This album features 10 songs about various things, from pop-driven songs about geography, to twangy country about families, to songs about bugs and Carmen Sandiego herself. A lot of these songs have fairly simple, cutesy lyrics, which tells me this album is clearly aiming for a younger demographic. Which is not a bad thing, children’s music can be fun and exciting like its adult counterparts without being fluff Yanni-esque fare.
So, you’d think an album based on the game show where a bunch of guys sing a capella would have Rockapella show up everywhere, right? Well, technically yes. Prominent member Sean Altman produces and co-writes most of the album with longtime collaborator David Yazbek, and does a handful of backing vocals on a lot of the album.
If you want to listen along with me, I’ve put up the entire album here. Legalities aside, the album’s been out of print for over 25 years, and with the exception of two songs here, the album isn’t available on YouTube or streaming services like Spotify. If that ever changes, or a record label objects to me having this music for some kids album freely available to download, I will take the link down.
Basically, don’t go into this album expecting an album full of Rockapella bops, because that isn’t what you get here. Instead, the album is mostly performed by the host of Where in the World…, Greg Lee. I usually don’t criticize musicians, but I have to make an exception in this case: Greg Lee is a terrible singer. He doesn’t have much of a strong vocal range to pull off some of the work they ask for him here. I feel bad having to slag Greg Lee like this, but he is clearly out of his depth. He’s definitely no better than me at karaoke night.
I want to smack whoever thought letting Lee sing a good half of the album was a good idea. Imagine these songs being sung by Lee’s other well-known role – Mayor Robert “Bob” White from Doug – and you get an idea on how bad these sound.
Let’s go through each track. We start with “Half A World Away,” a song about longing for a long-distant friend that has sort of a soft alternative rock kinda sound, the kind of stuff you’d probably hear before the grunge movement set in. Lee sings on this track, alongside three other vocalists – Burl Mann, Ian Jaeger, and Norm Raposbec – under the moniker of the “3 Brave Woodsmen.” The 3 Brave Woodsmen are the sole reason that stops this track from being almost unlistenable garbage.
Thankfully there’s songs from other artists here that are much more palatable. While Rockapella appears more in the background on this album, they do throw us a bone and give us one Rockapella performed track, “Big Wet Rag.” It’s a good track, in spite of having a bunch of unusual nature sounds put towards lyrics of someone being such a debbie downer. Despite that, it’s probably the highlight of the whole album. Then again, I’ve never really heard a Rockapella song I didn’t like. Even 2010’s “Bang,” which you could get on Rock Band 2 via the Rock Band Network was quite a banger.
The third track features XTC, a band of which I only known them for one song: “Senses Working Overtime.” They contribute this song to the album, “Cherry In Your Tree.” It’s a very pop-friendly song with some… rather questionable lyrics, which was likely indicative of what Andy Partridge was trying to do with the band around this time.

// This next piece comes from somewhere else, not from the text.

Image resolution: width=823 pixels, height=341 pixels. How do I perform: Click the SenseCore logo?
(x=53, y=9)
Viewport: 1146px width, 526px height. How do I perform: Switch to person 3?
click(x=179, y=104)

This song would later appear in an Andy Partridge compilation called Fuzzy Warbles Volume 6 in demo form, and this seems to be the only other place this song appears in. It’s an alright song, with a very light pop vibe to it. I genuinely need to listen to more XTC, because I doubt this song is a good indication of their work.
Before the next song, we get a 30-second preamble from Greg Lee advocating proper healthy eating, as the following track, “Cake for Breakfast,” is a polka that talks about that confectionery treat. Lee’s singing is passable, but fast paced songs really make his limited singing range more prominent. He has to be bolstered by Rockapella and other singers on the track to make it not sound completely bad. The song does have a pretty solid saxophone solo, though, which redeems it somewhat.

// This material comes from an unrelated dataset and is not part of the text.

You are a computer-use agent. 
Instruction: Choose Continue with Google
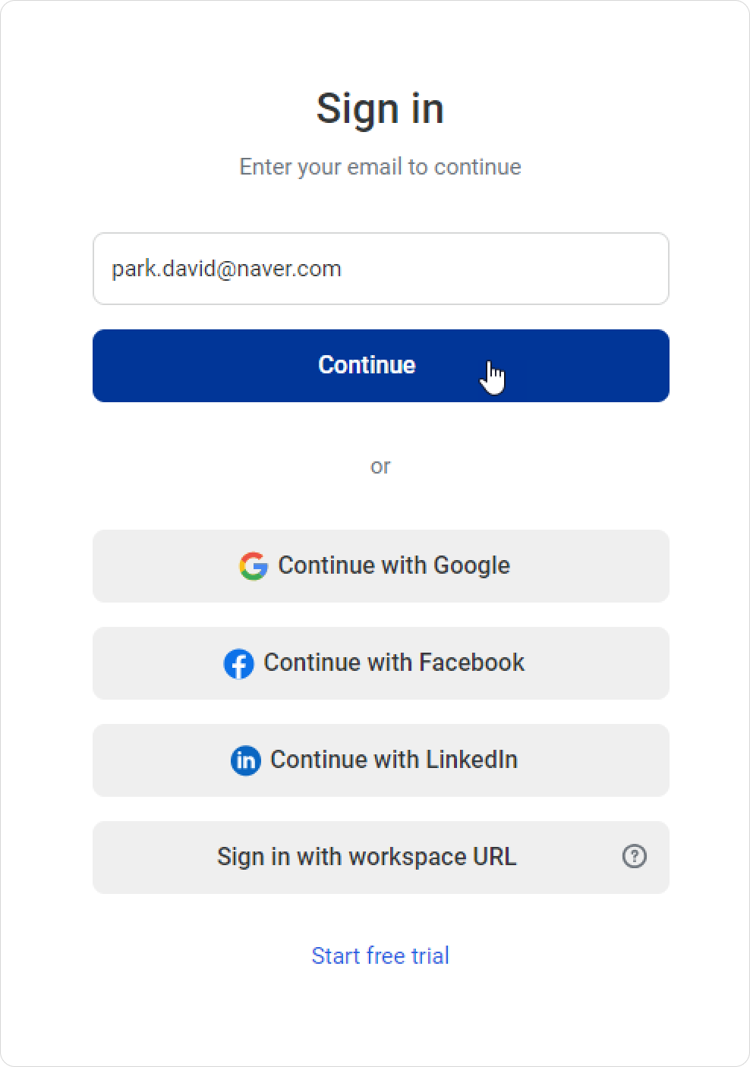[380, 566]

Following that rather bizarre polka, we get another Greg Lee-performed song, a country twang about family called “My Parents’ Son.” Again, it’s alright. It’s probably the best Greg Lee sounds on this album, probably because he’s putting a silly southern drawl to his singing voice, and the backing vocalists here actually helps boost the song into a perfect country pastiche. It’s not amazing, but this is more tolerable than what I’ve heard so far.
In a rare case of not performing a capella, Rockapella member Sean Altman contributes a traditional pop song about the world called, appropriately, “Change My World.” Performed under the moniker of Johnny Nexdor & His Neighbors, this goes for the more traditional old-school pop fare, complete with blaring horns and a guitar solo. The song is rather innocuous otherwise. This would’ve been better in the traditional Rockapella style, just so we can two songs from them on this album.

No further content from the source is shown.